About this release
This release is a weekly report on epidemiological information on seasonal influenza activity in Scotland. Due to COVID health care services are functioning differently now compared to previous flu seasons so the consultation rates are not directly comparable to historical data.
- The rate of influenza-like illness (ILI) was at Baseline activity level (0.4 per 100,000).
- The swab positivity of influenza was at Baseline activity level (0.00%, 0/2969).
- The incidence rate of influenza was at Baseline activity level (0.00 per 100,000 population).
- There were no influenza cases this week. The low numbers of influenza may be related to current SARS-CoV-2 interventions combined with the traditional low transmission of influenza during the summer months. However, data are provisional and may be subject to change.
- The proportion of total NHS24 calls for respiratory symptoms remained at Baseline activity level. NHS24 calls in the <1-year age group remained at Low activity level. The 1-4 years age increased to Moderate activity level and the 15-44 age group increased to Low activity level. All other age groups remained at Baseline activity level.

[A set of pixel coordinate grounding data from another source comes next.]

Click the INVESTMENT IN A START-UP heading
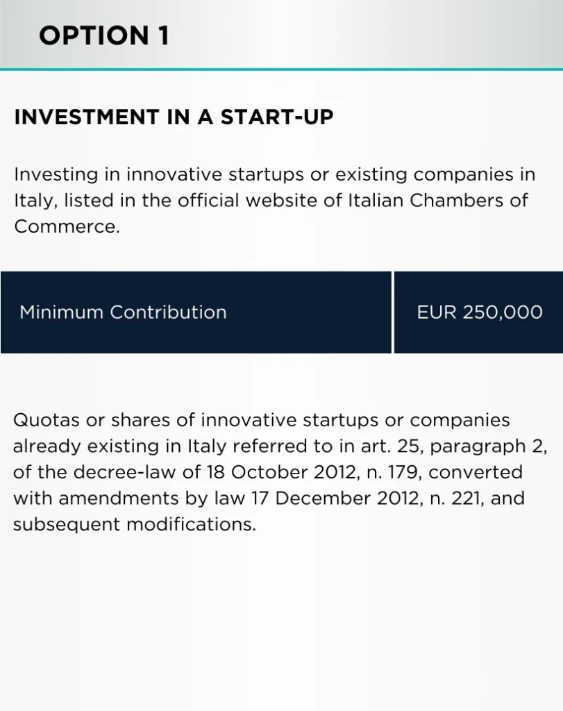This screenshot has width=563, height=711. (174, 117)
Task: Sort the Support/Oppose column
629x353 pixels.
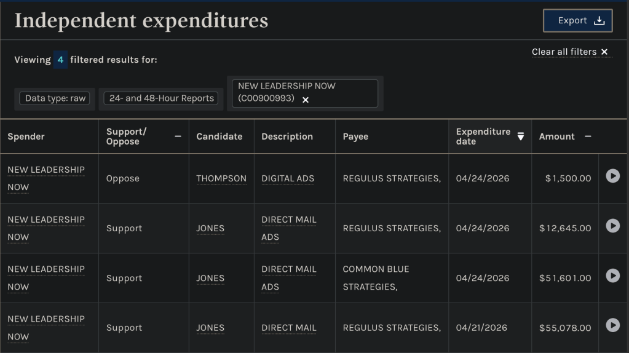Action: coord(178,137)
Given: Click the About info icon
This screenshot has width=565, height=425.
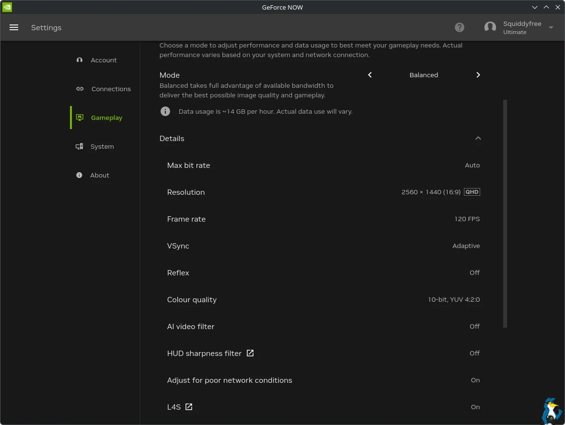Looking at the screenshot, I should [x=79, y=175].
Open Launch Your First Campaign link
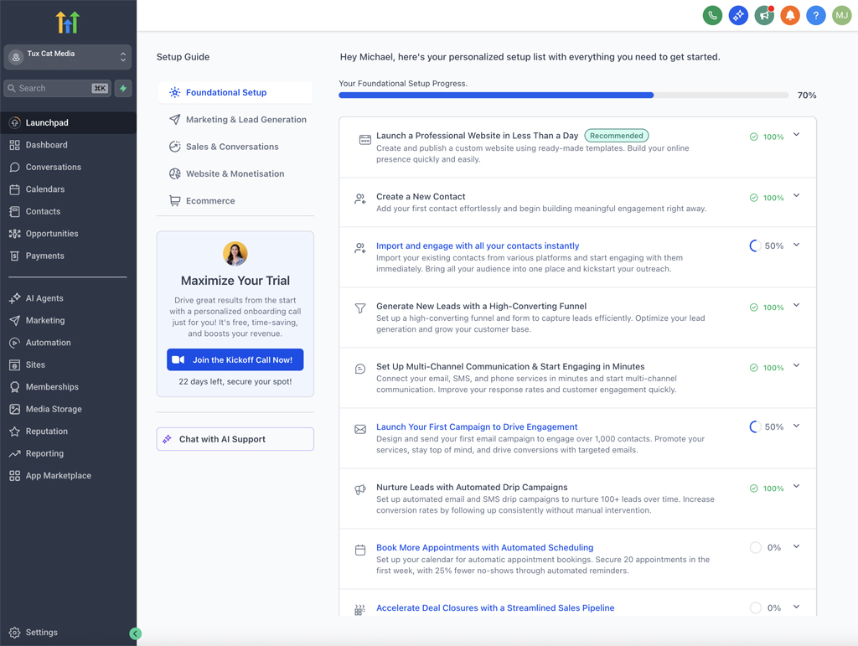 (477, 427)
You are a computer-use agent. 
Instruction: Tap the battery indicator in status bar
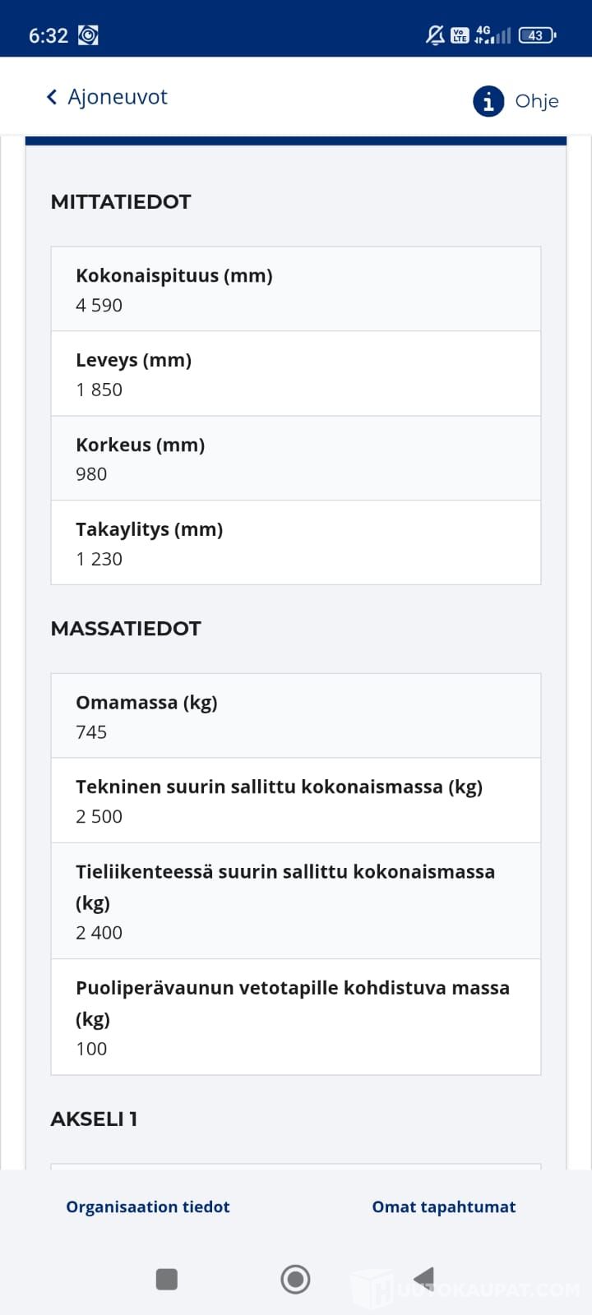537,35
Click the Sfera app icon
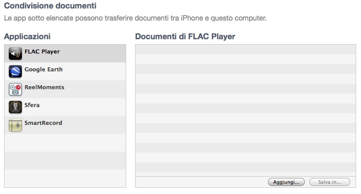This screenshot has height=194, width=361. (x=15, y=107)
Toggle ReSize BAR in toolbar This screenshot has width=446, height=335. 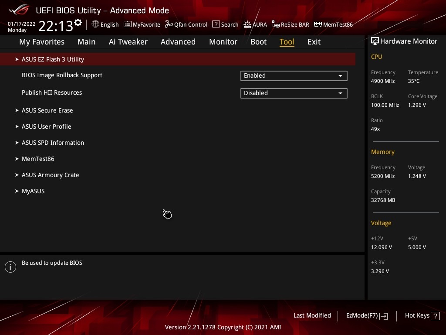[276, 24]
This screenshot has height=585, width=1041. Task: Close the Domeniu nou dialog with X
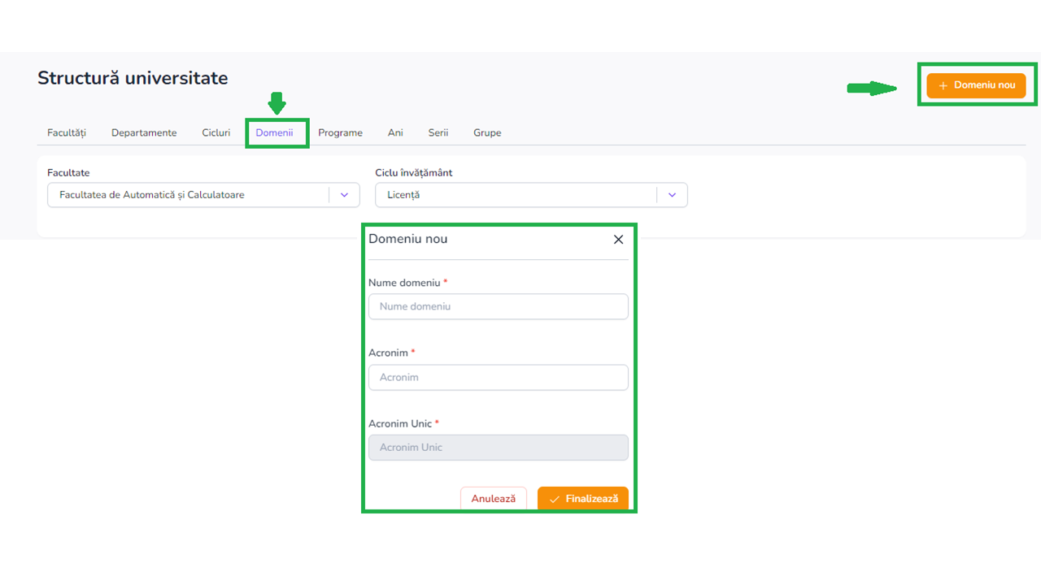point(618,240)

- Respiratory syncytial virus (RSV) increased to Low activity level, with 82 laboratory-confirmed cases in Scotland during week 33 (1.50 cases per 100,000 population). This compares with 61 laboratory-confirmed cases (1.12 cases per 100,000 population) in week 32. Rhinovirus increased to Low activity level having previously been at Baseline activity level. All other non-flu pathogens were at Baseline activity level.

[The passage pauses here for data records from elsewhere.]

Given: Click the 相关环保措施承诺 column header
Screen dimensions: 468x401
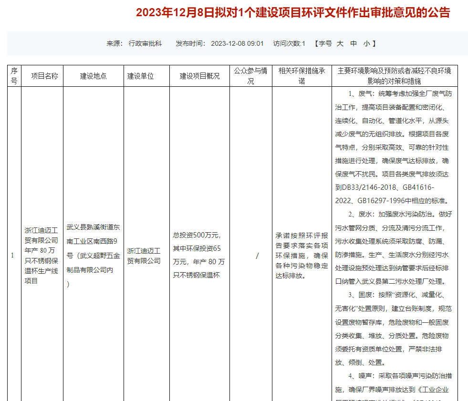Looking at the screenshot, I should [x=302, y=76].

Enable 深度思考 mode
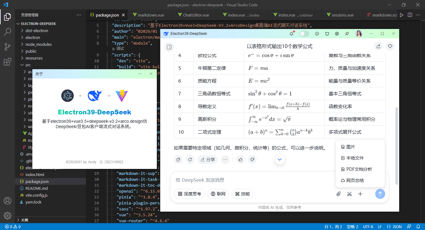[189, 194]
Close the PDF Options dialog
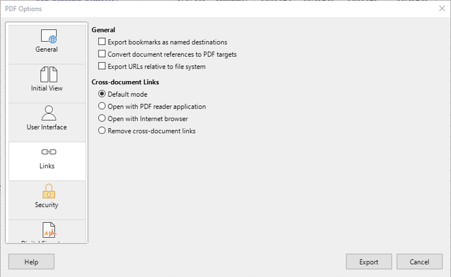This screenshot has height=277, width=451. tap(442, 8)
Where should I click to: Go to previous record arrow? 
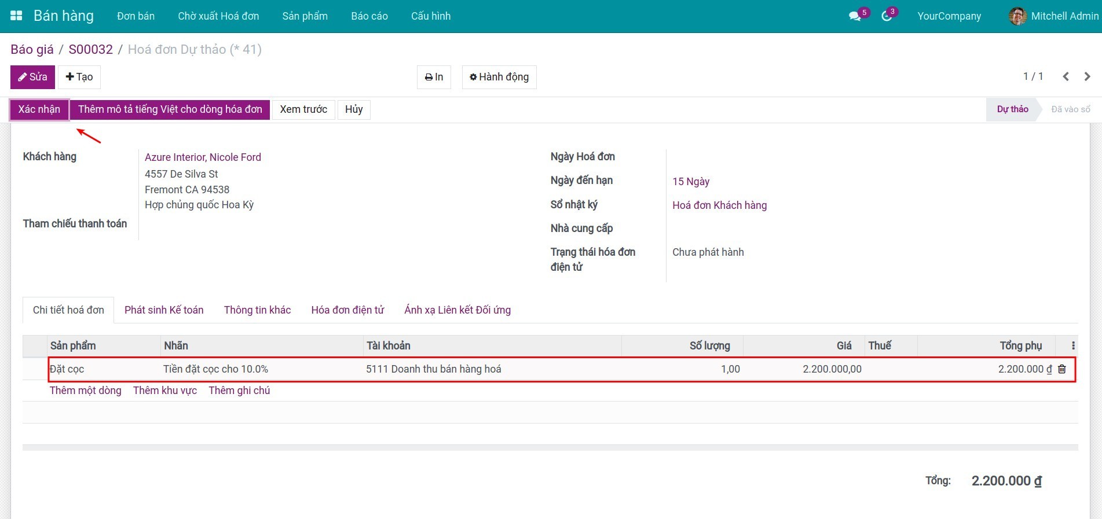[1066, 76]
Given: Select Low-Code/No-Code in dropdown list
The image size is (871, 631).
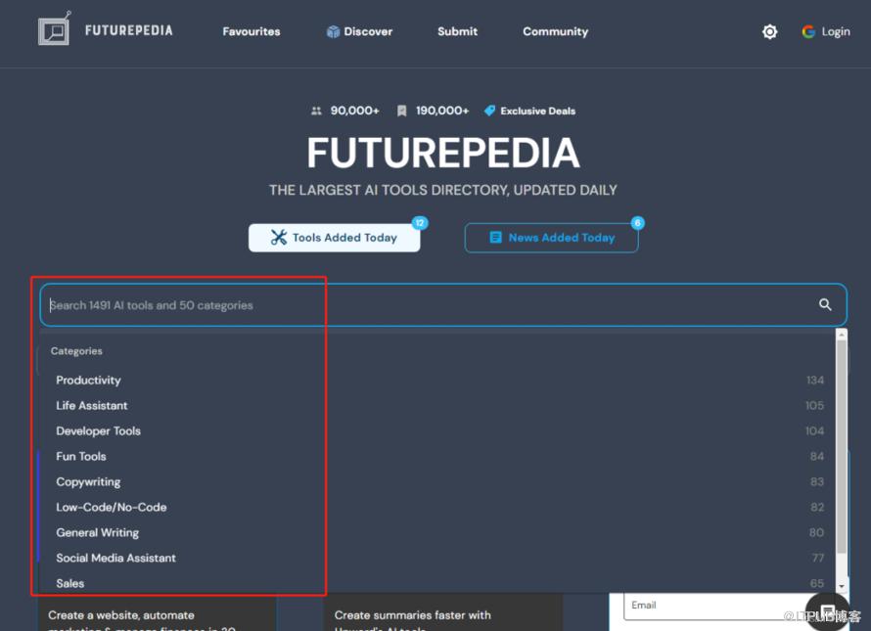Looking at the screenshot, I should click(x=111, y=508).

Surveillance of influenza infection is a key public health activity as it is associated with significant morbidity and mortality during the winter months, particularly in those at risk of complications of flu e.g. the elderly, those with chronic health problems and pregnant women.
The spectrum of influenza illness varies from asymptomatic illness to mild/moderate symptoms to severe complications including death. In light of the spectrum of influenza illness there is a need to have individual surveillance components which provide information on each aspect of the illness.
There is no single flu surveillance component that can describe the onset, severity and impact of influenza or the success of its control measures each season across a community.
To do so requires a number of complementary surveillance components which are either specific to influenza or its control, or which are derived from data streams providing information of utility for other PHS specialities (corporate surveillance data). Together, the influenza surveillance components provide a comprehensive and coherent picture on a timely basis throughout the flu season. Please see the influenza page on the HPS website (external website) for more details.
The next release of this publication will be 2 September 2021.